“Just as every cop is a criminal and all the sinners saints. As heads is tails just call me Lucifer cause I’m in need of some restraint.”– Mick Jagger
Yesterday, it occurred to me that while I shot down (see what I did there) the notion of arming ourselves to the teeth, I never really offered an alternative to fighting in the world we’ve found ourselves in. This world didn’t arrive just yesterday and it didn’t arrive because of one or two bad acts. It’s been a series of bad acts and most happened while we weren’t paying attention.
We’ve talked about this before. I think everyone here is familiar enough with the concept of gerrymandering. Yet, I don’t think even the original conservatives that developed the concept could quite concieve how it all turned out. I say conservatives and not Republicans because we must acknowledge the truth in history. In the South that used to describe the Democrats. So, it isn’t so much a party thing as a thing designed to lock out those that would create more diversity in the system.
With diversity comes more ideas. More ideas tend to reflect what the public wants. When you whet the appetite of a willing public they tend to want more. Programs like social security, Medicare, and now the Affordable Care Act were controversial at the time, but immensely popular once people got used to them.
The gerrymandering of districts was originally designed to keep stuff like this from happening, but it has done so much more and probably more than the architects of it originally intended. Those that study the competitiveness of House races have noticed something over time. Well under half are decided by ten points or less either way. Since the Supreme Court neutered the Voting Rights Act, the gap has been widening.
Of course, the Supreme Court is just one example of how gerrymandering has reared its ugly head. The Republicans have won exactly won election by majority since 1988. Yet, there is a 6-3 court on the conservative side and prominent Republicans are trying to convince us the country is center-right. What exactly is the evidence of that?
The damage is two-fold. Sure, we could look at this narrowly and say there are more Republicans in government than the demographics suggest their should be. Yet, that’s a small way to look at it. The secret lies in the non-competitive nature of those districts. Well over 300 of the 435 districts are currently non-competitive. If I don’t have to convince a majority to vote for me then I don’t have to be reasonable. I don’t have to compromise. In fact, the more extreme I can be the better.
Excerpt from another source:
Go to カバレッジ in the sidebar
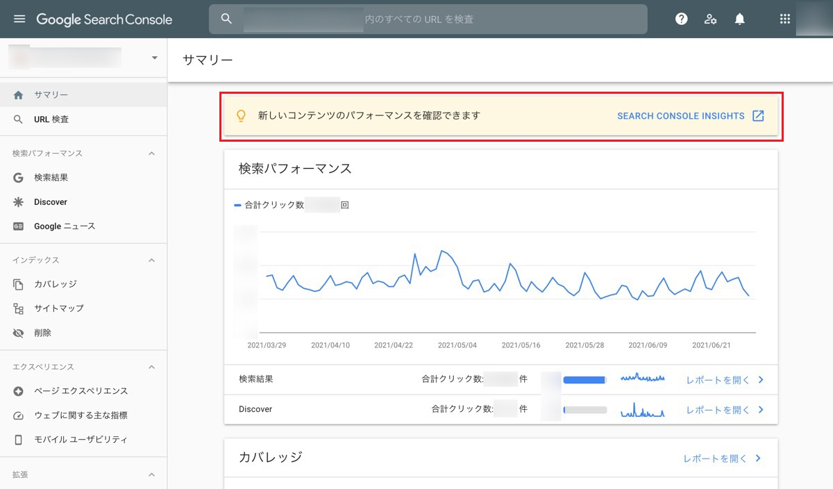The height and width of the screenshot is (489, 833). 56,284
If you want to fix what ails us you fix our democracy. Simply put, Congress needs to reflect the values of the people. If you look at individual planks of the legislation that passes the House (but not the Senate) then you’ll see that even a majority of people that consider themselves Republican consider them to be good ideas. So, it isn’t about Republicans vs. Democrats or any kind of a shift in the values that people actually have. Most people believe in fairness. Most people believe in compassion. Most people believe in human decency. We just have a system that rewards people that don’t believe in those things.
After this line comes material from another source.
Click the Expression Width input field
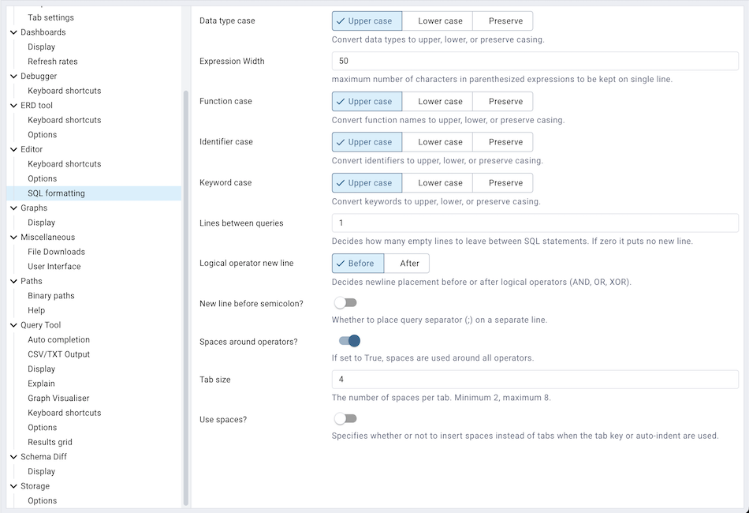 pos(535,61)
Those people then get to appoint our judges. Those judges then become the arbiters of justice. Sure, we notice huge trials like the Rittenhouse trial, but the key are the smaller ones no one pays attention to on a daily basis. They are the ones that incarcerate hundreds of thousands of people on drug charges or fail to protect women from would be predators. When heads repeatedly becomes tails it can catch up with you. When up is repeatedly force fed to us as down it takes its toll. People of a lesser mind come to believe justice is actually being served. People of a greater mind see the injustice and become either angry or apathetic. Neither serves us well.
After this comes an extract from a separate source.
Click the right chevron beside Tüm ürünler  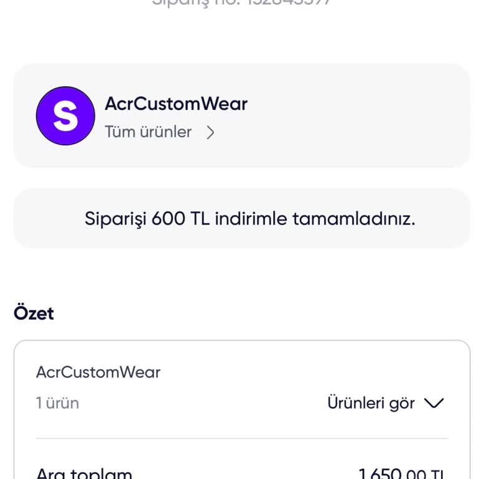[x=210, y=132]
We know how to fix it, but the question is whether we have the will to do it. We simply take the drawing of districts out of human hands. Studies have shown that computers can draw districts that can flip the switch. Instead of over 300 non-competitive districts we would have over 300 competitive ones. Suddenly the Lauren Boeberts and Majorie Taylor Greenes go away. You might lose the occasional AOC or Sheila Jackson Lee too. Either that or those politicians learn to speak to a larger demographic. I imagine some would adapt and some wouldn’t. What would remain would be a body politic that would reflect the real values of those that vote for them. Then come the judges and everyone else on down. It won’t happen overnight, but we didn’t get here overnight either. It just seems like we did.